Ama, bu olumlu gelismelere karsilik, Kürt birligi ne bu parçada ne de bütünde saglanamadi. Aksine, hem kötü önderlik, hem de ülkemizi paylasmis devletlerin kiskirtma ve telkinleri nedeniyle Kürt örgütleri çatistilar. Bu da ülkemizin bir kez daha yanip yikilmasina, örgütlerin iliskileri tekrar düzelinceye kadar geçen dört-bes yillik bir sürenin heder olmasina yol açti. Bu hir gür arasinda ulusal kongrenin toplanmasi ise zaten beklenemezdi.

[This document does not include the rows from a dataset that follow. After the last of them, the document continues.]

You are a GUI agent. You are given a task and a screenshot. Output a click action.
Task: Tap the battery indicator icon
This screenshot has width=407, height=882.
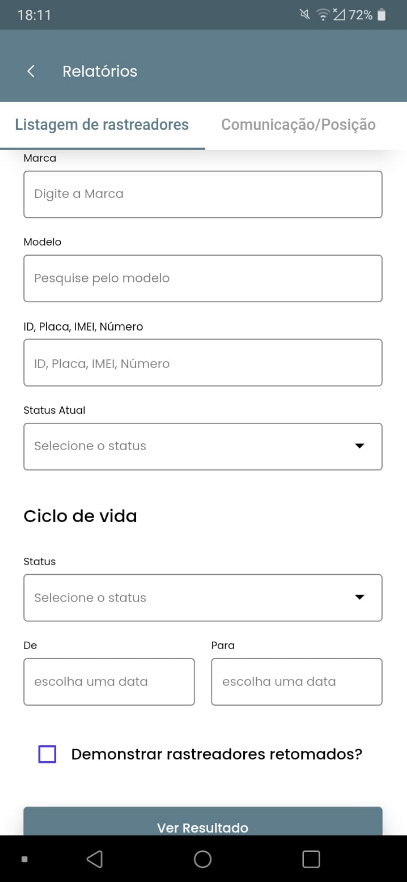(x=382, y=15)
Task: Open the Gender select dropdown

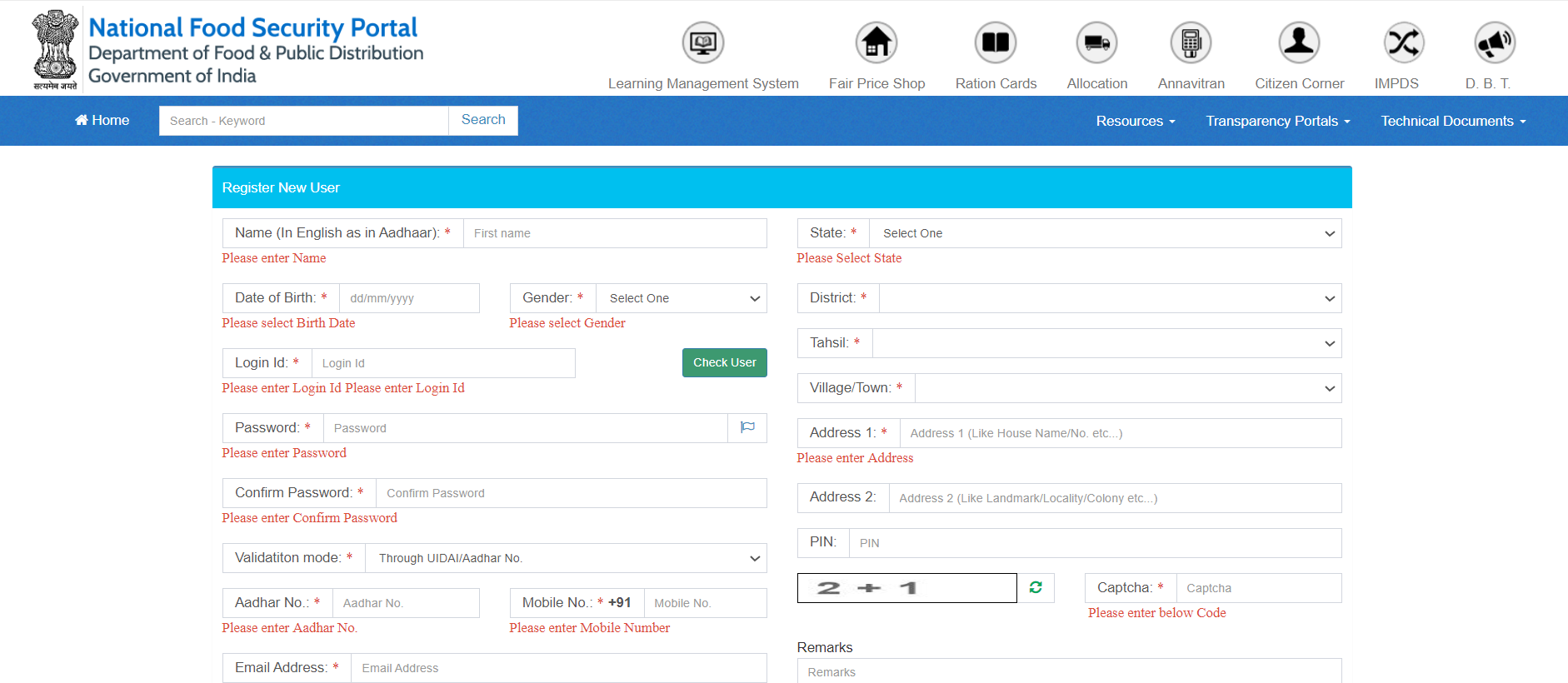Action: 681,298
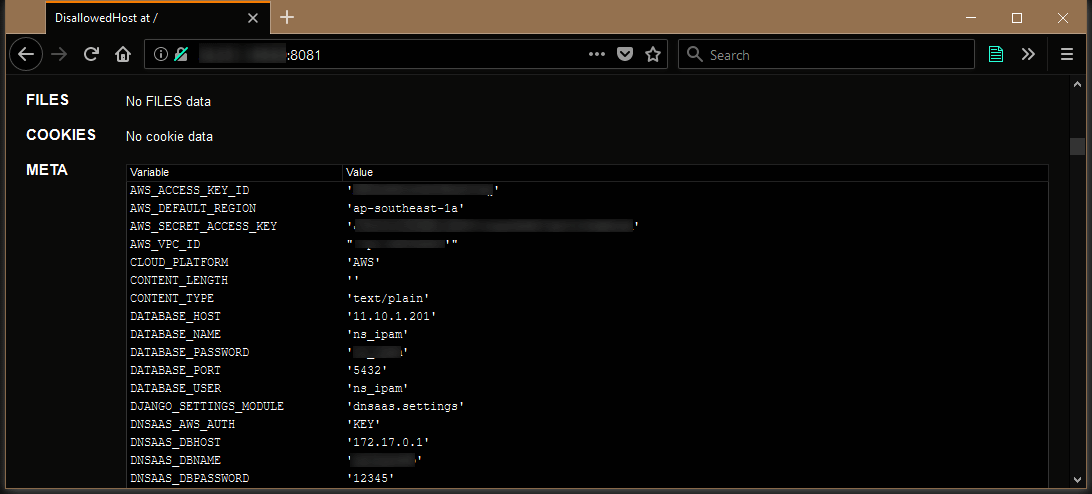Open a new tab with the plus button
The image size is (1092, 494).
coord(287,17)
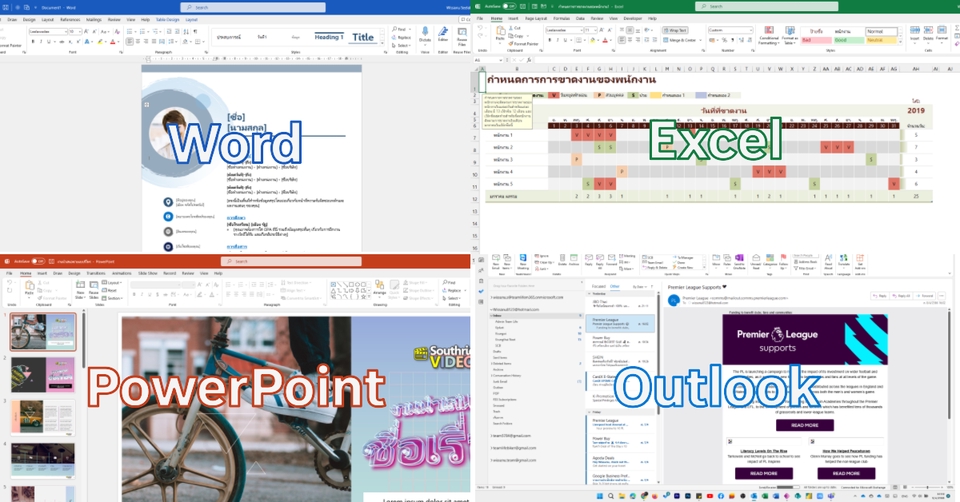
Task: Switch to the Formulas tab in Excel
Action: click(562, 18)
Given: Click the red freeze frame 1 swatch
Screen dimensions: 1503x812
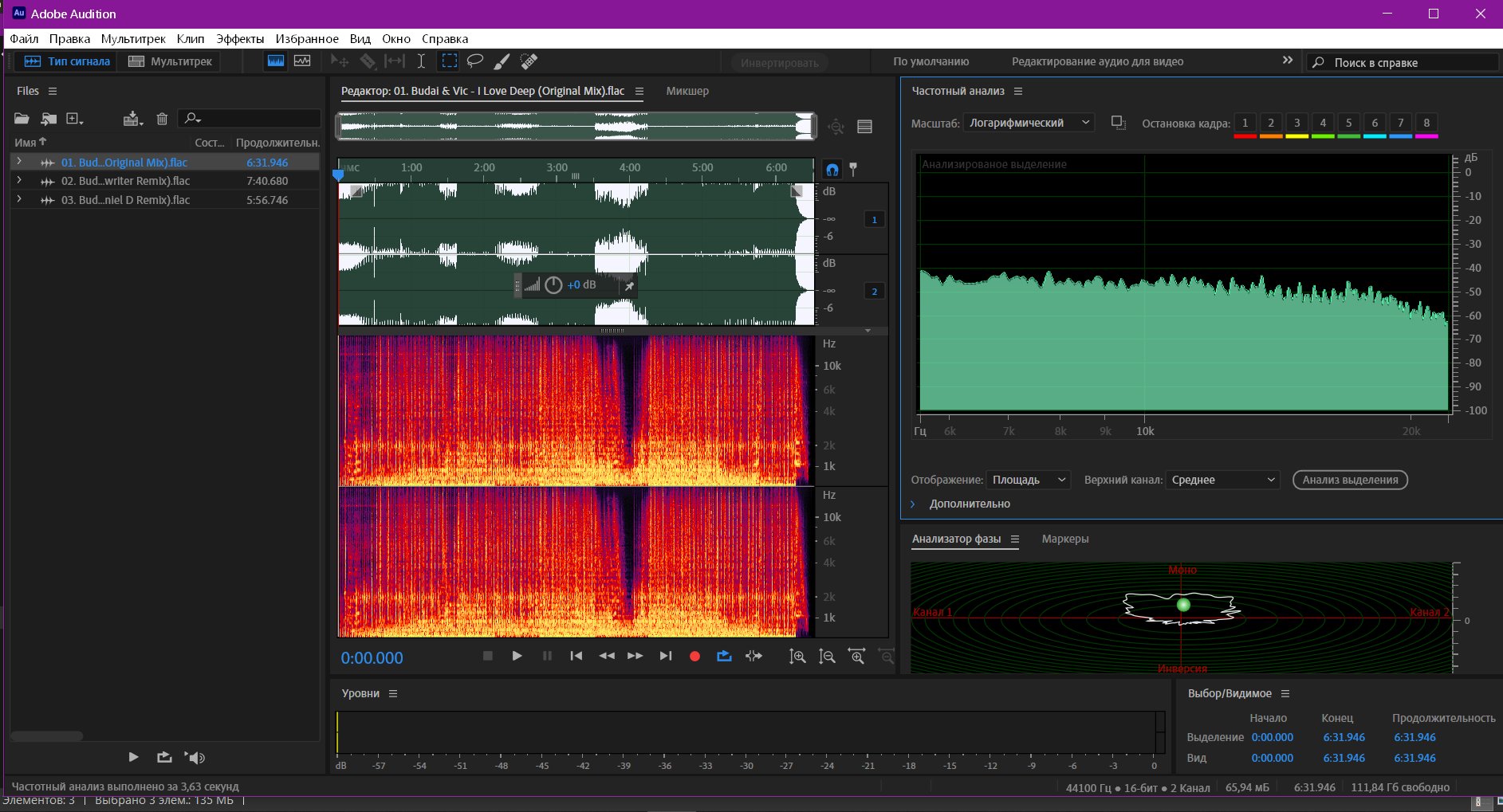Looking at the screenshot, I should 1245,124.
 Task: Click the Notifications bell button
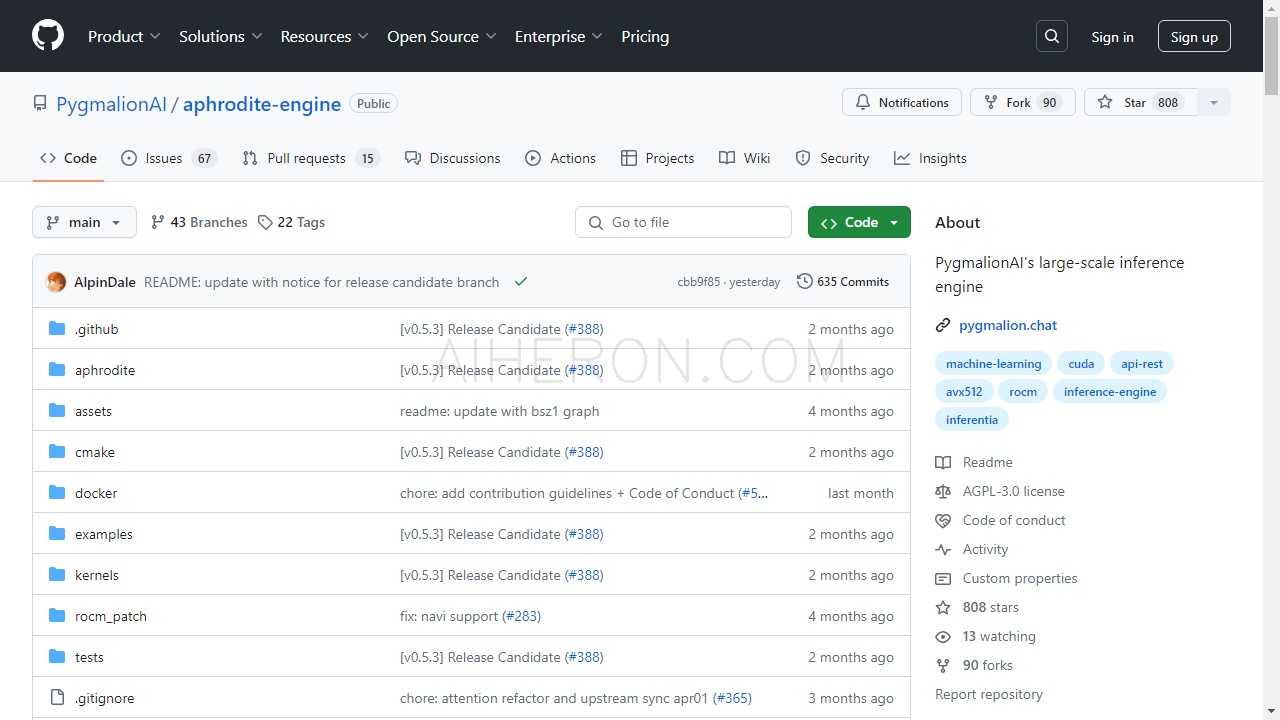(x=902, y=103)
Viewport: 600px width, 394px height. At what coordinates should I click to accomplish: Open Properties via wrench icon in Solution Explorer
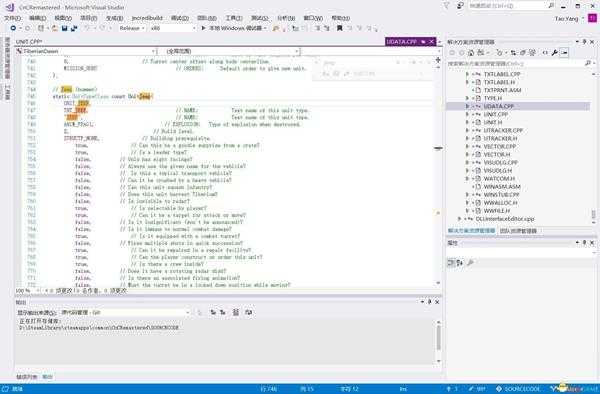554,53
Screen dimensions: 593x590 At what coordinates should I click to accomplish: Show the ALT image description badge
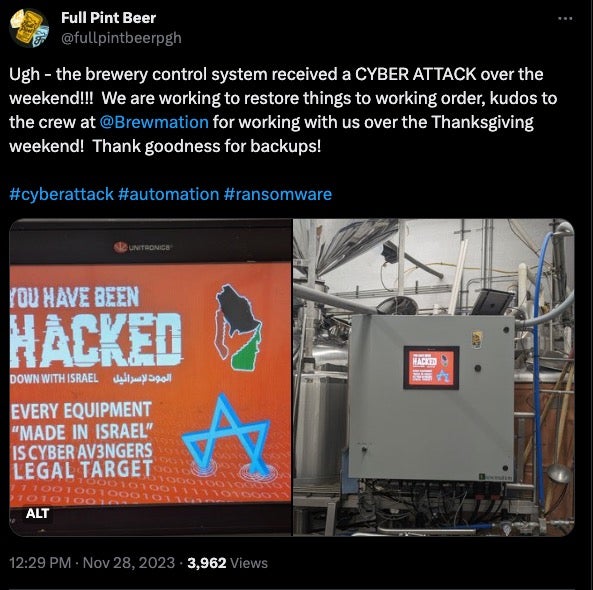[x=37, y=514]
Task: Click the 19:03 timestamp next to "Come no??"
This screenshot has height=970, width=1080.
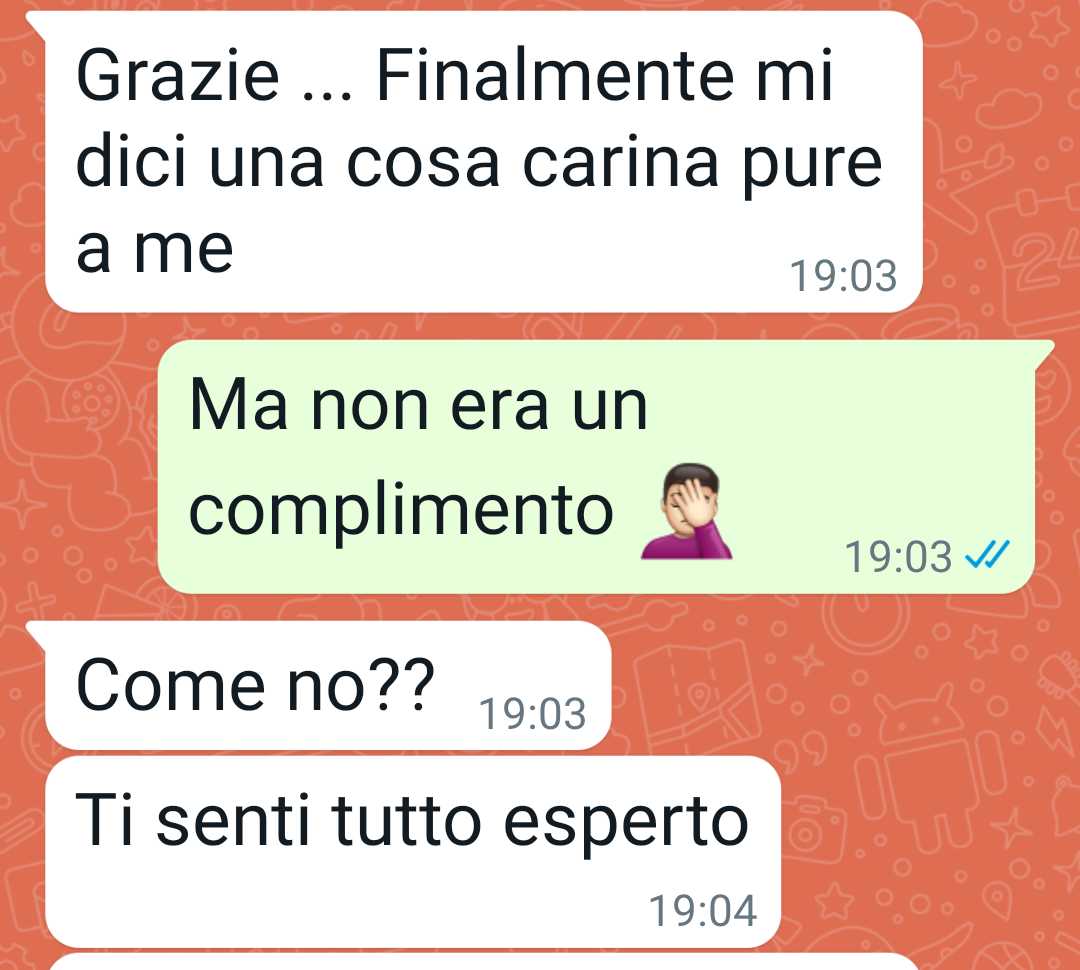Action: click(532, 714)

Ulusal kongre konusu, böylece bir kez daha, belli bir dönem kapandi. Daha sonra, bu kez de PKK tarafindan gündeme getirildi. Buna daha sonra, yeri geldiginde deginecegim.

Olaylari böylesine ayrintili anlattigim için belki okuyucu sikilmistir. Ama ulusal kongre konusu da, öteki türden birlik ve cephe sorunlari da aradan yillar geçtikten sonra, bu satirlari yazdigim 1998 yilinda da hâlâ Kürtlerin gündeminde ve hâlâ hararetle tartisiliyor. Bugüne kadar birlik yolunda neden ciddi adimlar atilamadi, onca çabaya ragmen ulusal kongre neden gerçeklesmedi? Bunun nedenlerinin ve sorumlu durumdaki örgüt ve kisilerin bu isteki payinin bilinmesi gerekir. Özellikle de bu konuya ilgi duyan yurtsever insanlar, arastirmacilar bakimindan bu ayrintilar gerekli. Bu nedenle, umarim ki okuyucu beni hos görecektir.

Insan Haklari Örgütüne gelince, hem üçlü olarak alinan kararlar hayata geçmedigi, hem de TEVGER bir dagilma asamasina girdigi için, bu konudaki adimi tek basimiza da olsa atmaya karar verdik. Bremen Konferansi sonrasi olusan inisiyatifin girisimiyle 27-28 Eylül 1991 tarihinde toplanan uluslararasi Bonn Konferansi sirasinda, son adimi da atarak Kürdistan Uluslararasi Insan Haklari Dernegi kurduk. Bu konuya ilerde dönecegim.